Olivier award-winner Noma Dumezweni takes the title role in Penelope Skinner's new play

Rating: 3 out of 5 stars
Noma Dumezweni (Linda) and Imogen Byron (Bridget)
© Johan Persson

Less than two weeks after Kim Cattrall left the cast of Linda on her doctors' advice, RSC associate (and indeed board member), and Olivier award-winner Noma Dumezweni has heroically stepped into the title role of Penelope Skinner's new play and saved the day.

She acts the part, script-in-hand, of a 55 year-old high-flying executive at the Swan Beauty Corporation, purveyor of beauty products to the younger mass market, determined to solve the age gap problem in female beauty perceptions ("Helen Mirren is the only older woman allowed to exist") while coping with a tricky family situation and threats to her professional status as she glides by her own sell-by date.

So, we have Linda - ie, Leda - and the Swan, the former consumed by the latter, not the other, mythical way round. And the point of "growing up" as an object of sexual focus is ironically made by the title song, played at the start of the second act, written in 1946 in innocent/creepy admiration for a one year-old Linda McCartney.

Linda's husband, Neil (Dominic Mafham) is having an affair with the girl singer Stevie (Merriel Plummer) in his rock band – he's a teacher – while her 25 year-old daughter Alice (Karla Crome) is dealing with sexual harassment fantasies by wearing a skunk onesie 24/7 and 15 year-old Bridget (Imogen Byron), her daughter with Neil, is auditioning for a theatre club with a speech from King Lear as a protest at "too few roles for women."

Despite the modish predictability of all this, Skinner is plumbing an authentic subject in the representation, and sexualisation, of women in a superficial, appearance-obsessed society. Linda's nemesis is the hilariously placid but scheming new girl in the company, the air-headed, pleat-skirted blonde Amy (Amy Beth Hayes) who bets an equally repellent colleague, the laid-back numskull Luke (Jaz Deol), full of garbage about some post-hippie utopia on Bali, that he can't seduce the "older" woman.

The glib dazzle of the market fuelled by Swan and such companies is fully evoked in Es Devlin's spectacularly symptomatic, revolving, split-level white and glass set – the old Royal Court design aesthetic is truly dead and gone – which must have cost a fortune and serves equally well as Linda's fortified battlefield at home and at work.

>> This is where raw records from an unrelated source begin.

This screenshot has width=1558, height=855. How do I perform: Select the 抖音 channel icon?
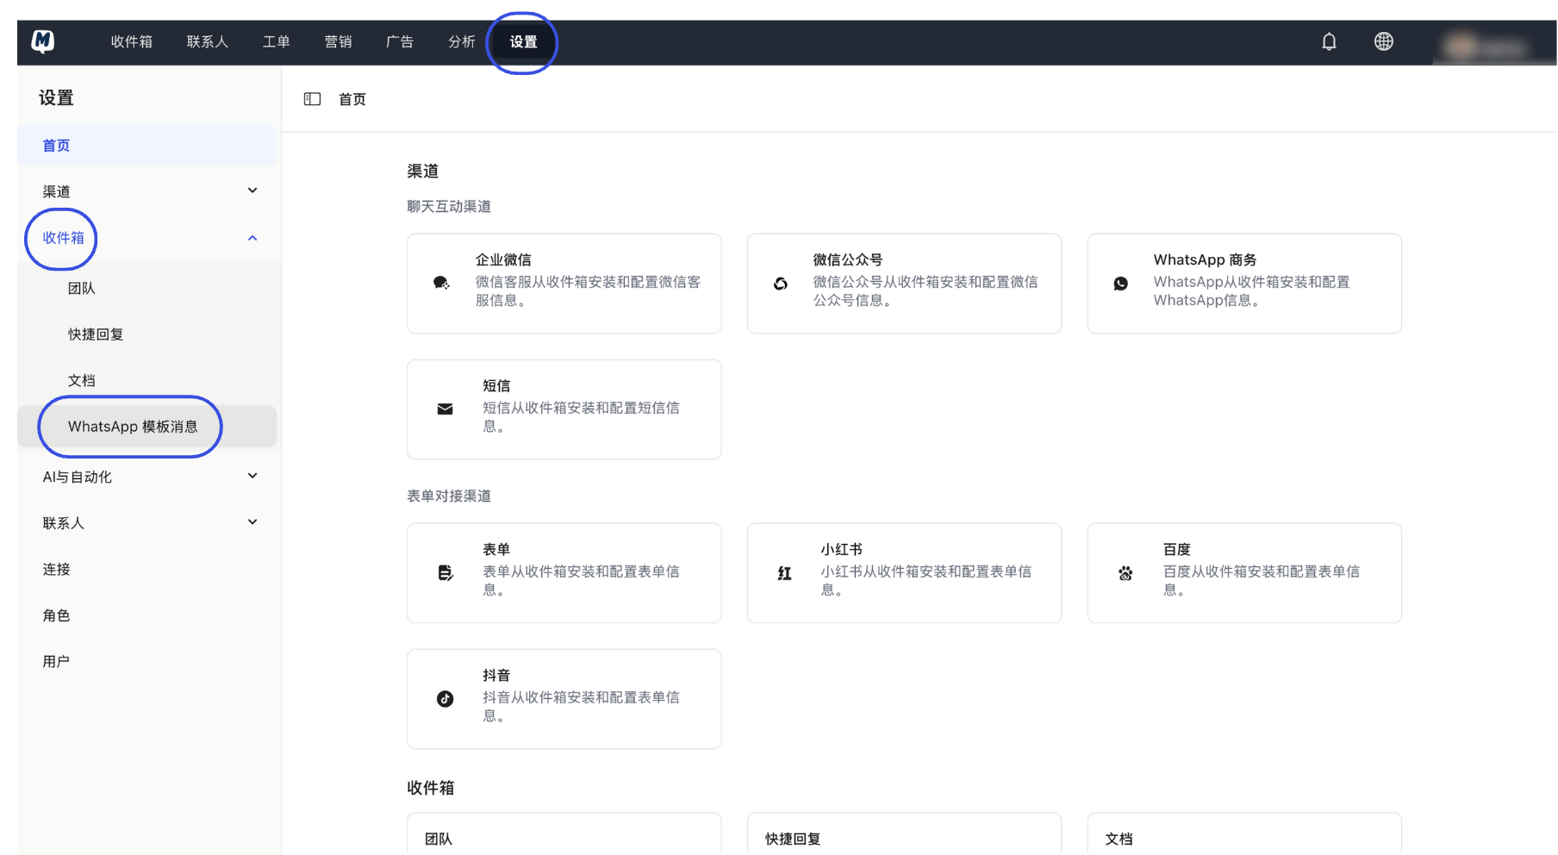[445, 699]
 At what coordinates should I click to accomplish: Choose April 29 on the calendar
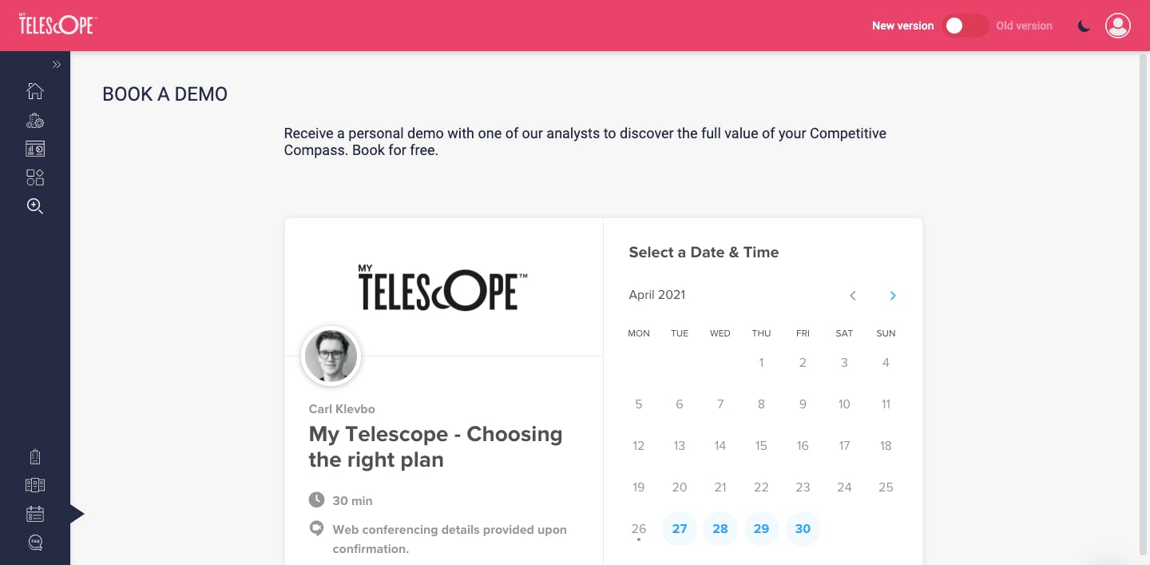coord(761,529)
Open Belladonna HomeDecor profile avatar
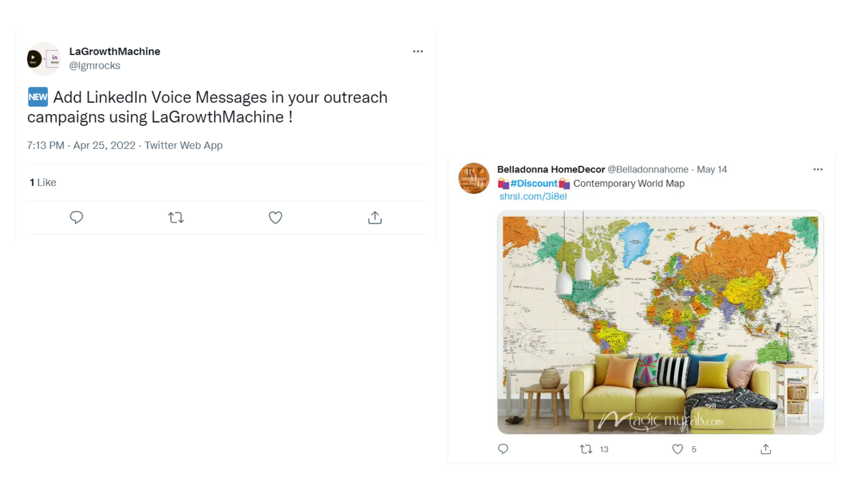This screenshot has height=481, width=855. coord(474,178)

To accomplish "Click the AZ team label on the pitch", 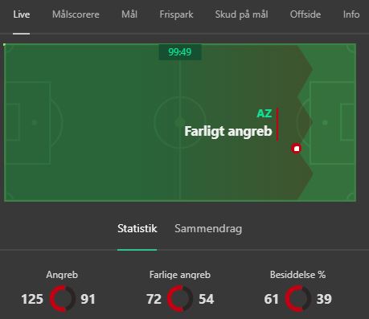I will click(x=264, y=113).
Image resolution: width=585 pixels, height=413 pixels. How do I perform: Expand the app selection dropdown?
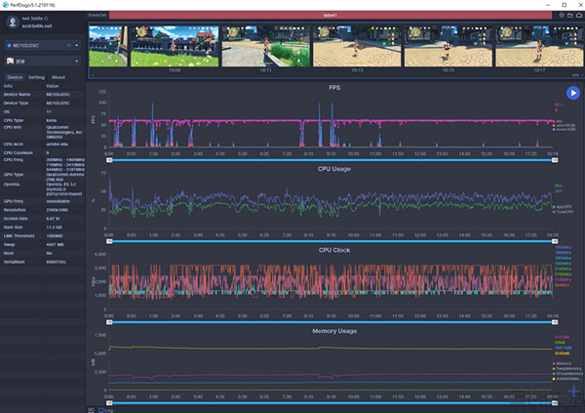[x=78, y=60]
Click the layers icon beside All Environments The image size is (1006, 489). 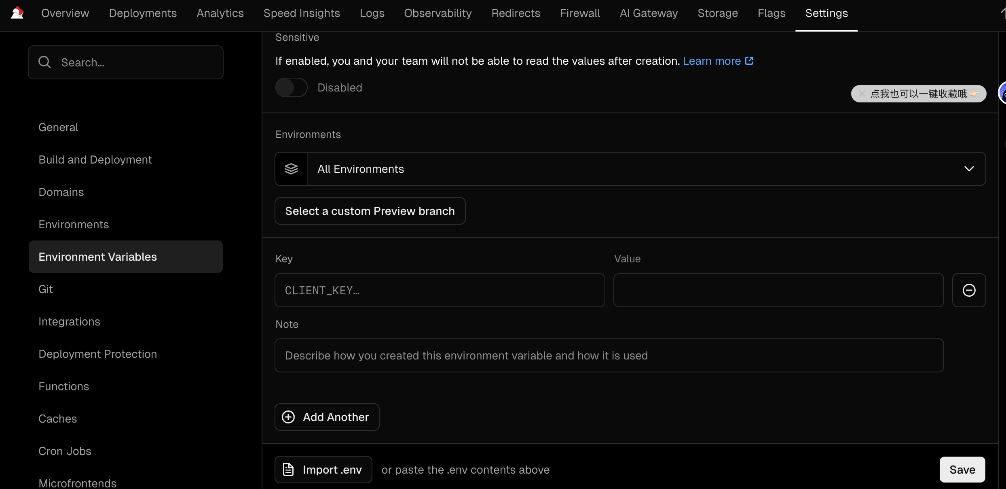(x=291, y=169)

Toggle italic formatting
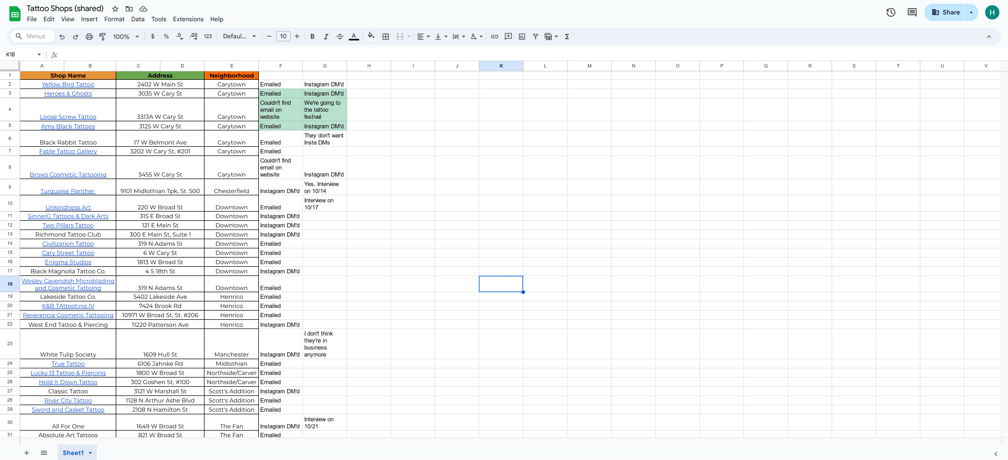[x=326, y=36]
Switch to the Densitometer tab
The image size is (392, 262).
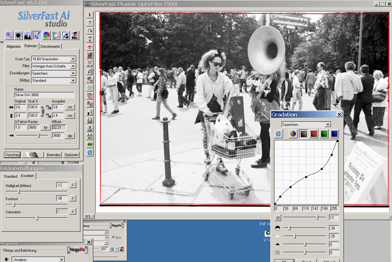click(50, 46)
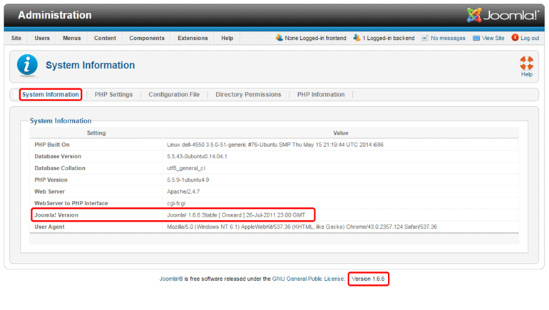Screen dimensions: 549x310
Task: Click the View Site monitor icon
Action: [476, 38]
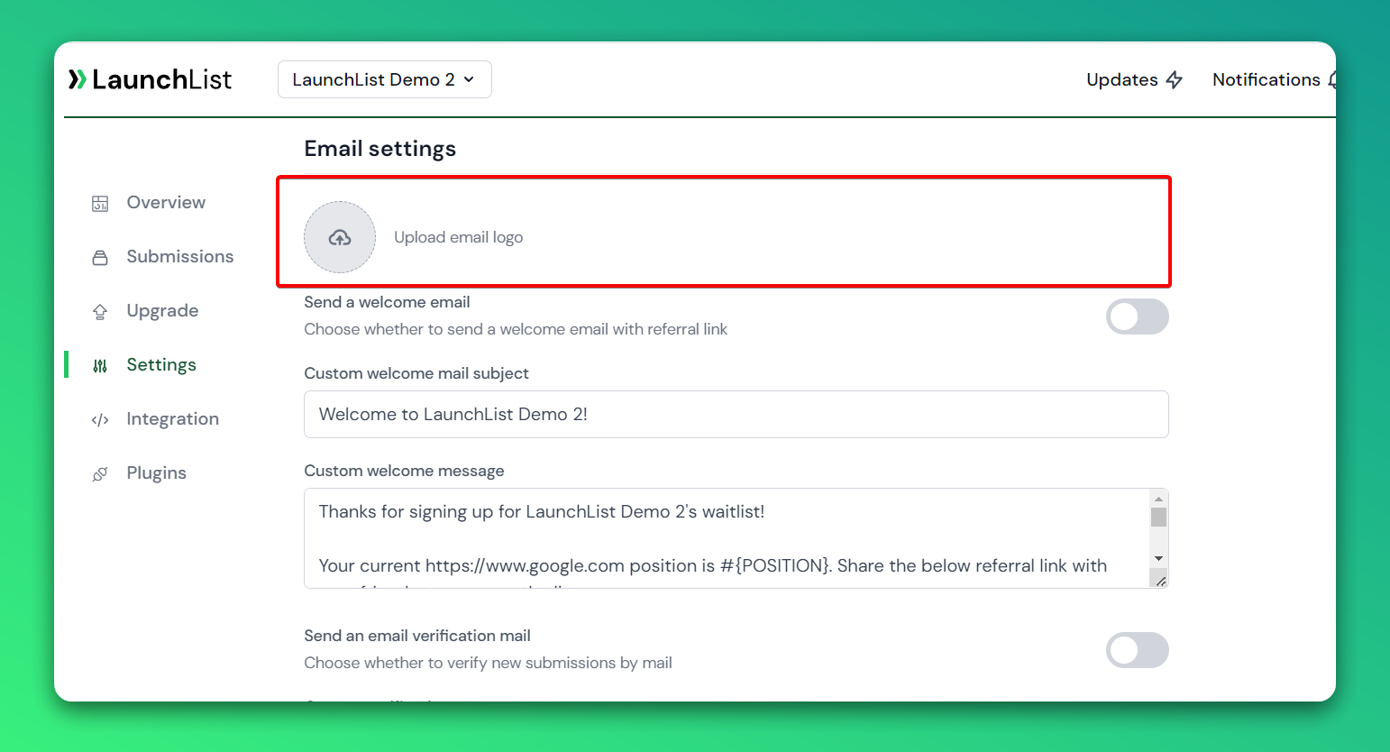Click the Notifications link
Image resolution: width=1390 pixels, height=752 pixels.
1266,79
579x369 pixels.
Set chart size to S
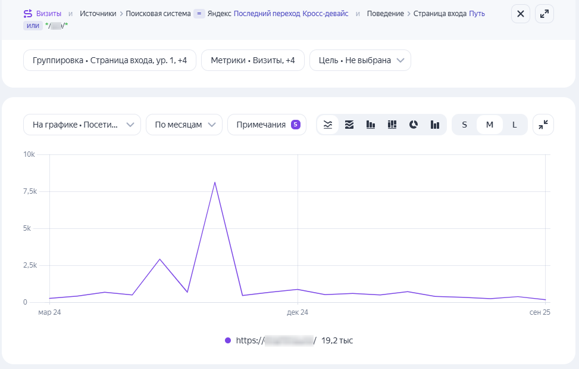pyautogui.click(x=465, y=125)
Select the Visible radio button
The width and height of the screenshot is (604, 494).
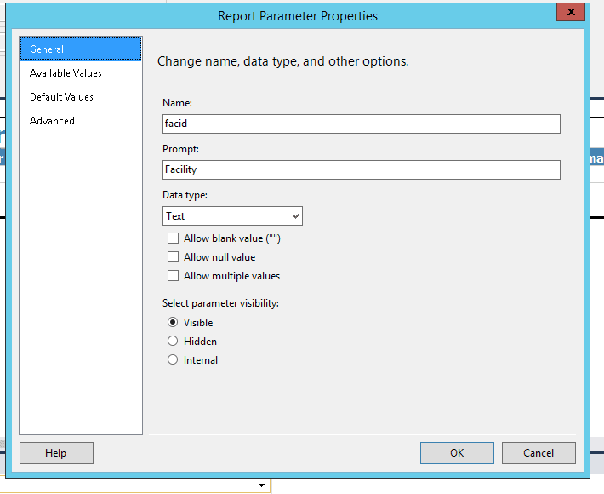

Suitably enough, the climax of the play, an apocalyptic melt-down taking its cue from Lear's storm scene enacted by Bridget in a risible grey wig, is cosmetically manufactured, and a bit of a cringe-inducing cop out.

This does not prevent the play landing with unabated comic force most of the time, despite the inevitable hiccups of a half-achieved (at the moment) central performance; miraculously, Dumezweni makes most of her scenes work through pluck and naked technique. Respect, indeed. But this is obviously a perfect bespoke role for Kim "Cougar" Cattrall, and I hope she plays it before too long.